Bir başka yabancı tanık ise Karagöz’ün taşlamasını yönelttiği ister paşa, ulema, derviş, ister bankacı, tacir vb. olsun kimseyi esirgemediğini, her sınıftan, her uğraştan kişiyi perdeden geçirdiğini, her birini kendine özgü çizgilerle vurguladığını belirttikten sonra, kimi kez çok sert gerçekleri işitmek zorunda kaldığını da söylüyor. Gerard de Nerval de Karagöz’ün halkın sözcüsü olarak ikincil yetki sahiplerinin işlerini eleştirdiğini. bunu yaparken kazığa, satıra ve ipe meydan okuduğu nu bildiriyor.

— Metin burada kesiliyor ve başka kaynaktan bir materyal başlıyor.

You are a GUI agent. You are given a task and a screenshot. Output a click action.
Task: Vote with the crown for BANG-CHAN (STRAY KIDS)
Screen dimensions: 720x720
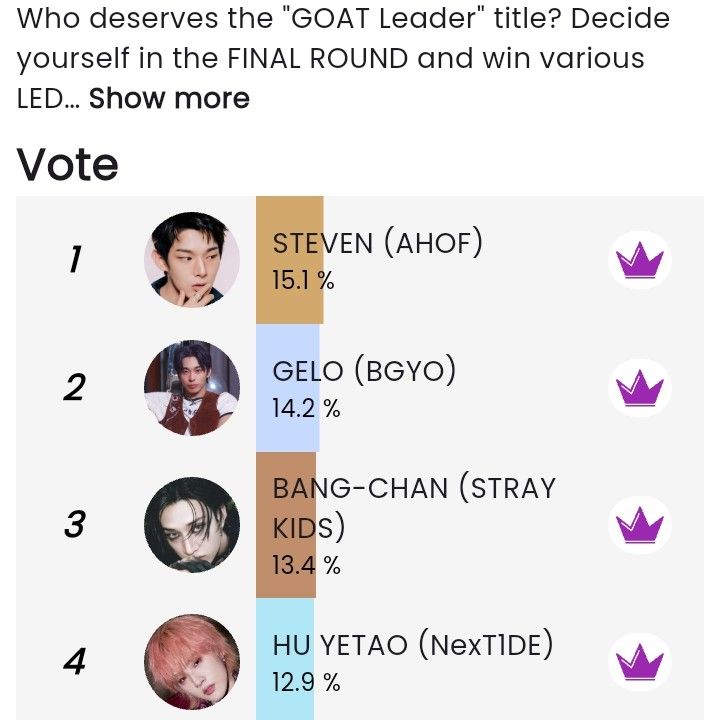click(x=639, y=524)
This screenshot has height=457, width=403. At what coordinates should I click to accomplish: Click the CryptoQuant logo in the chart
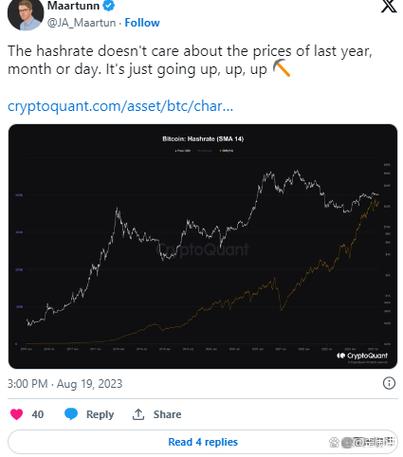(362, 356)
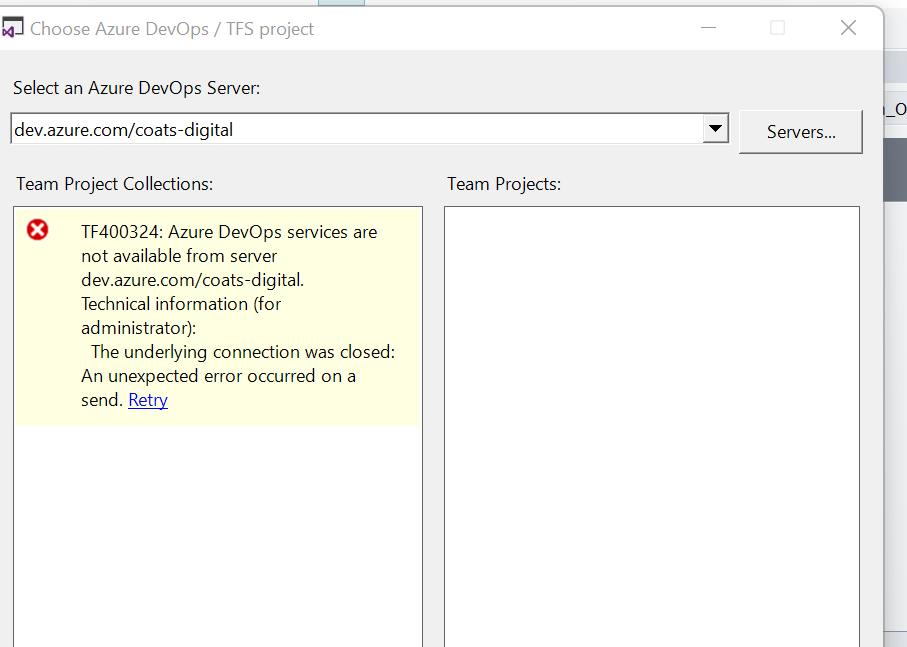The image size is (907, 647).
Task: Click the 'Team Projects:' label
Action: tap(504, 184)

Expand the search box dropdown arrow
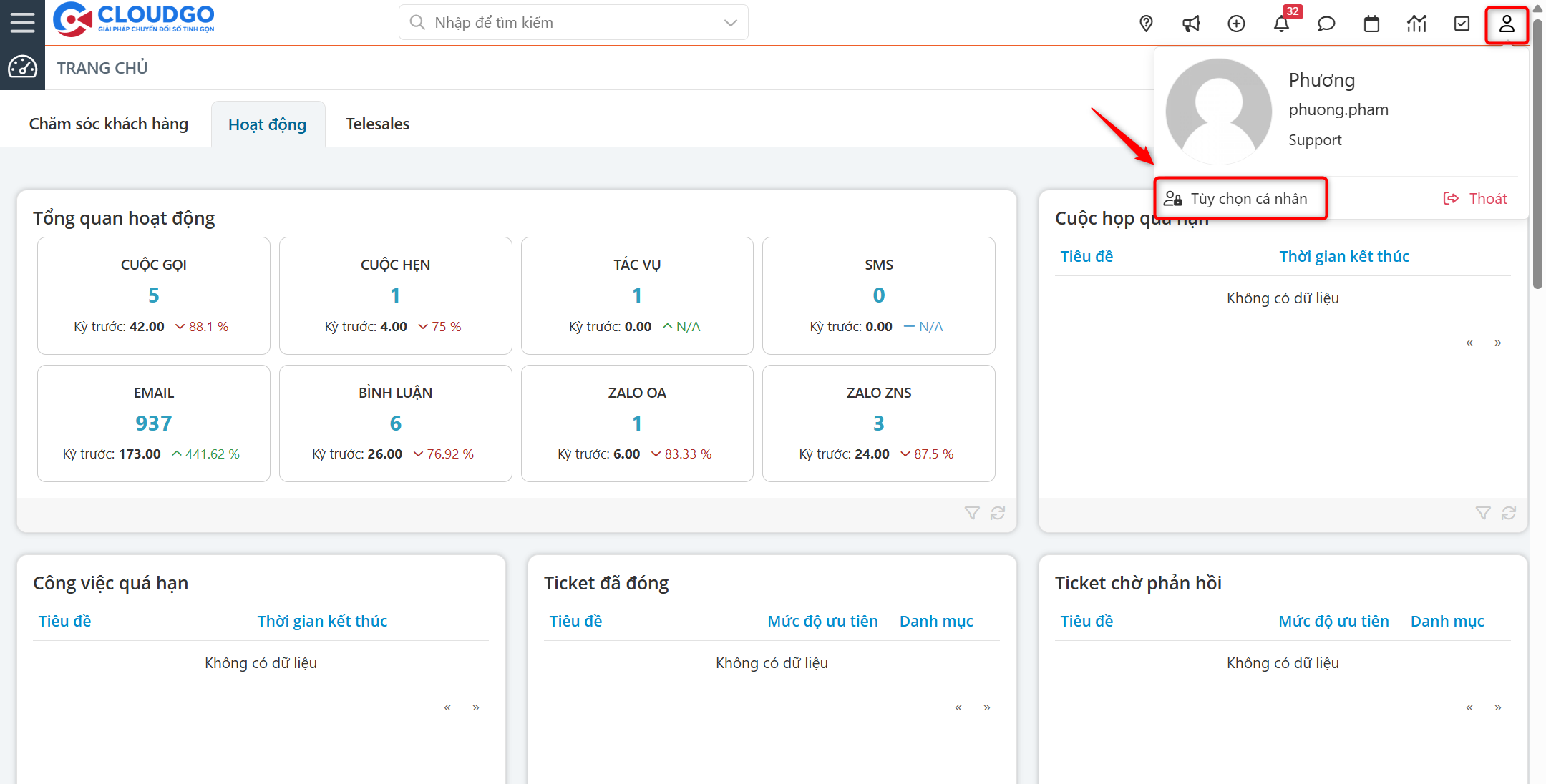coord(730,23)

Gerek Karagöz’de, gerek Ortaoyunu’nda bu siyasal taşlama Abdülaziz çağında sona ermiş oluyor. Siyasal taşlamanın yanı sıra, Karagöz’ün ikinci özgürlüğünün de onun açık saçıklığı olduğunu başta belirtmiştim. Yerli kaynaklar bu konuda susmuştur; yalnız bu konuda değil, genellikle Karagöz üzerine yerli kaynaklarda pek az bilgi vardır; bir iki yerde Karagöz’ün veya bir iki Karagöz oynatıcısının adından başka bilgiye rastlanmaz. Buna karşın, Türkiye’ye gelmiş pek çok yabancı, gördükleri, Karagöz’ün açık-saçık bir oyun olduğu üzerinde durmuşlardır. G. A. Olivier, Karagöz’ün perdeye erkeklik organı ile çıktığını söyleyen Sevin, Gerard de Nerval, Karagöz’de Türkler için ölüm tohumu olacak kertede açık-saçıklık gören Rolland, Theophile Gaurhier, Ed¬mond de Amicis … gibi. Bunlara başkalarını da katabiliriz. Bir tanık Karagöz’de hiç sansür olmadığına, phallus’lu Karagöz’ü nasıl olup da çocuklarla kadınların seyrettiğine şaşırıyor.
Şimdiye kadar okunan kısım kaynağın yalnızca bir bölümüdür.